At the center of McGill’s first novel is an affair between a young Black man and a White Jewish woman nearly twice his age.
Rashid is in his 20s, waiting tables at an Italian restaurant, when he meets Rachel, who is married with two kids. Rachel’s suburban life is worlds away from Rashid’s own. Despite that, or perhaps in part because of it, their attraction to one another is immediate, and intense. Or so McGill says. Throughout the book, conversations between the two characters feel oddly lukewarm. The reader knows of their passion for one another because we are told of it directly, not because that passion rises off the page of its own accord. But in nearly everything else, McGill is a master of nuance, and he teases out the knots in Rashid and Rachel’s relationship with ease. While Rachel seems hell-bent on self-destruction, Rashid slowly paves his own way—he’s working out the man he’d like to be and the life he’d like to lead.
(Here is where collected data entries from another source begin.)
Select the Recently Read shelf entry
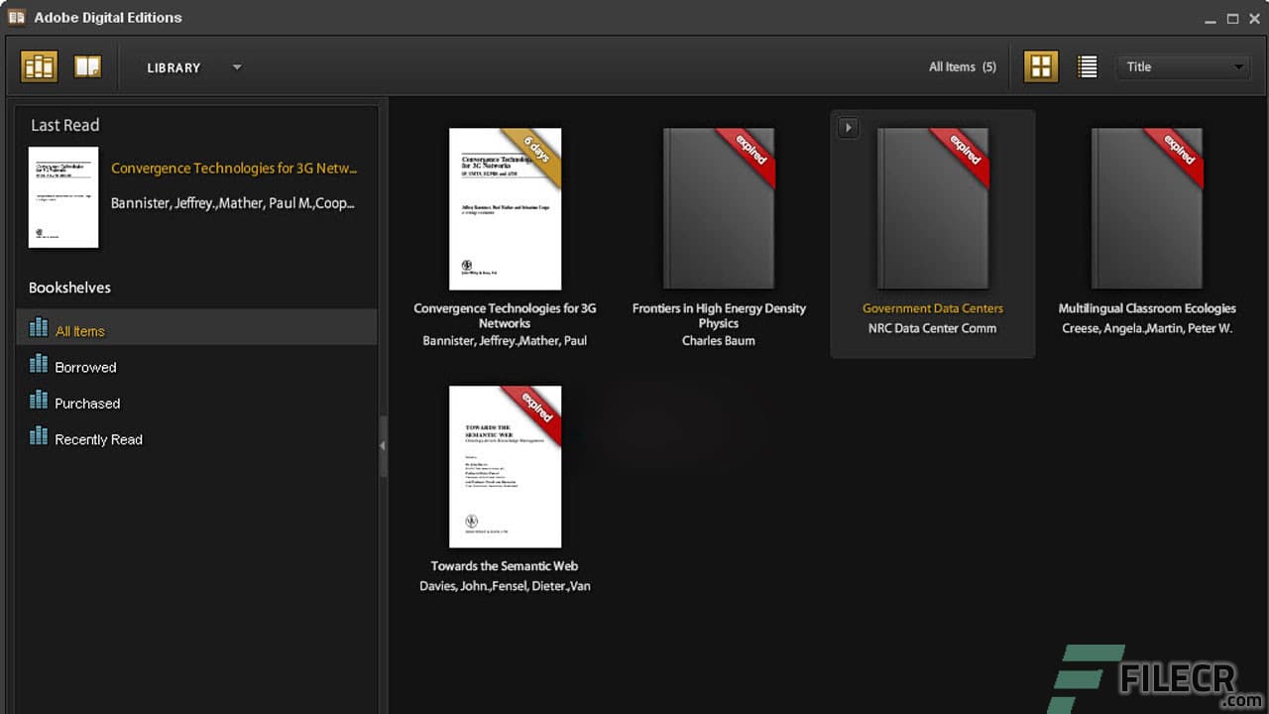 click(98, 438)
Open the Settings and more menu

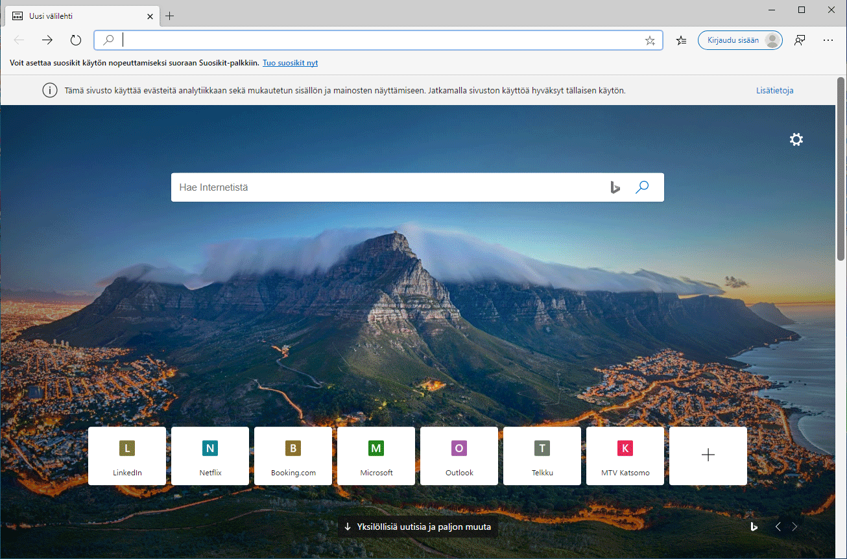[x=828, y=40]
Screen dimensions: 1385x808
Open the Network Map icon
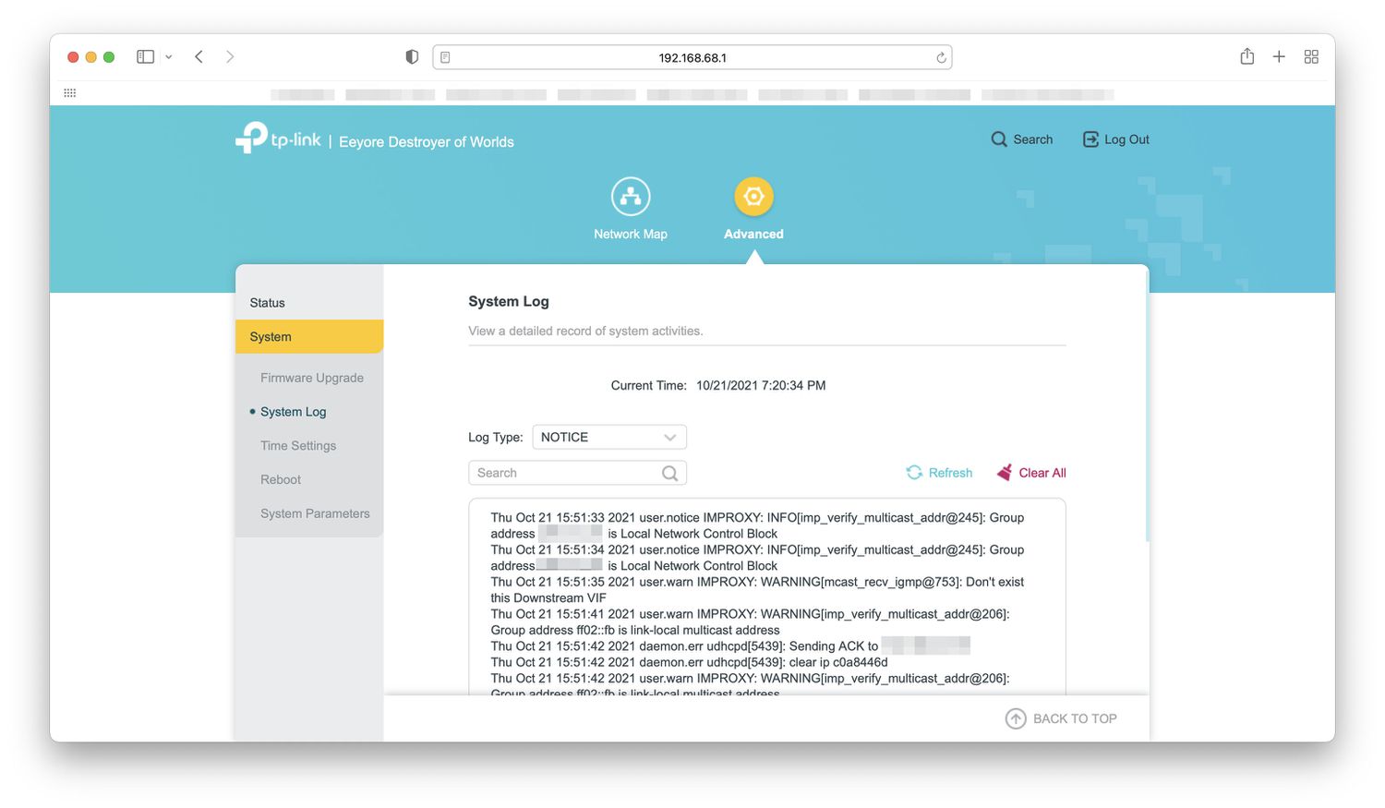(631, 197)
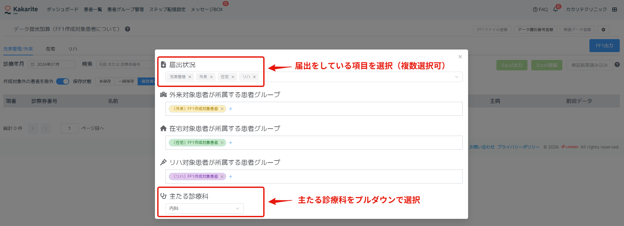624x226 pixels.
Task: Open the settings gear icon
Action: (603, 30)
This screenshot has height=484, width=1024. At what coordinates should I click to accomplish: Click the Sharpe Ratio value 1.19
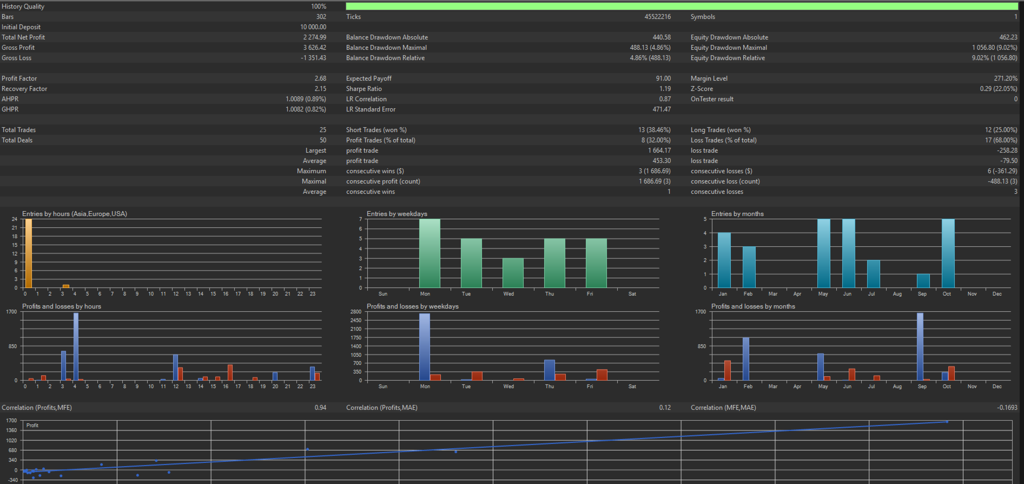665,89
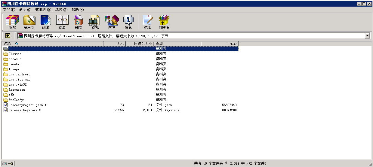Launch the 向导 (Wizard) tool
The height and width of the screenshot is (167, 373).
point(112,22)
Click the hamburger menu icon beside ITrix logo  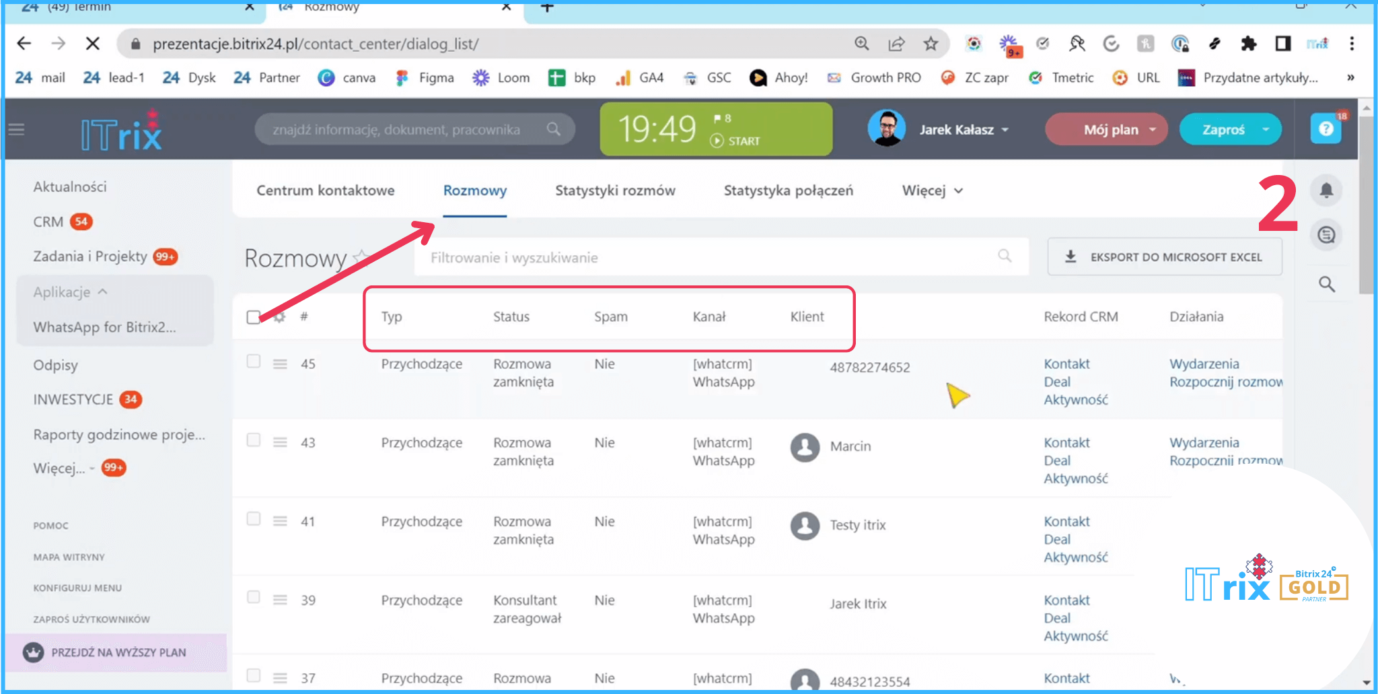tap(17, 129)
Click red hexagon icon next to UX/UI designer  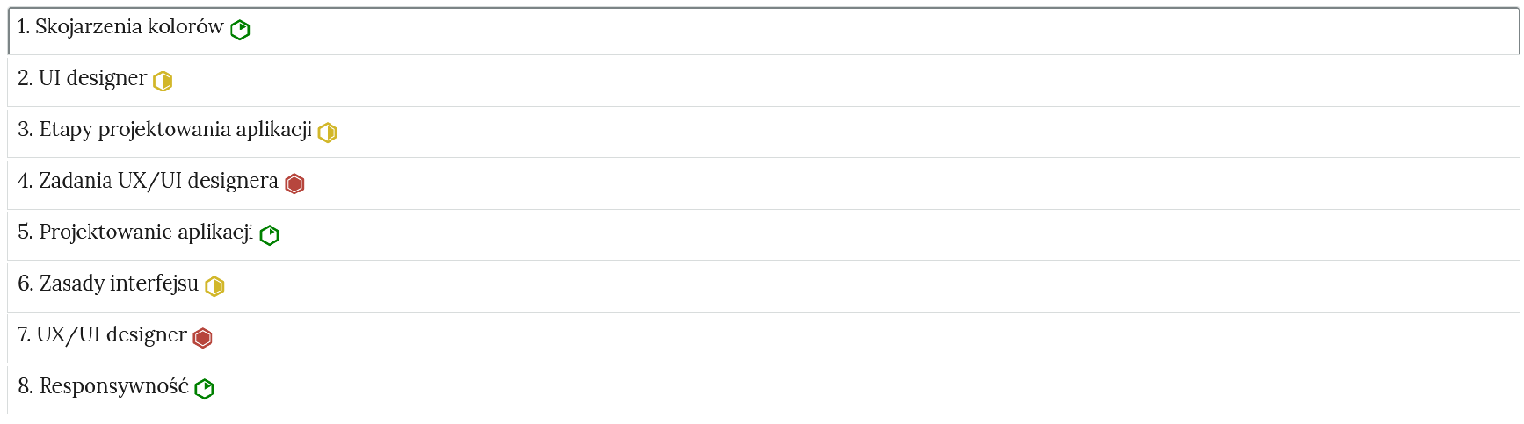click(203, 338)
Rashid’s talks with Marlon, a close friend, are some of the most moving passages in the book even as they pester and tease each other. “Your white girl,” Marlon says. “You still seeing her?” “Yeah, I’m still seeing her. Seeing her tomorrow night, in fact,” Rashid says. “So this becoming a regular thing, huh?” Marlon says. “She still married?” McGill’s prose can acquire a quick, musical rhythm before settling into more expansive sections that deftly take on questions of race and class. In many ways, the novel is a wonder to behold. If only its central conceit—two characters flooded by a massive, gasping love—had shown slightly more chemistry.
The novel is deeply moving in many respects, but its central relationship never quite convinces.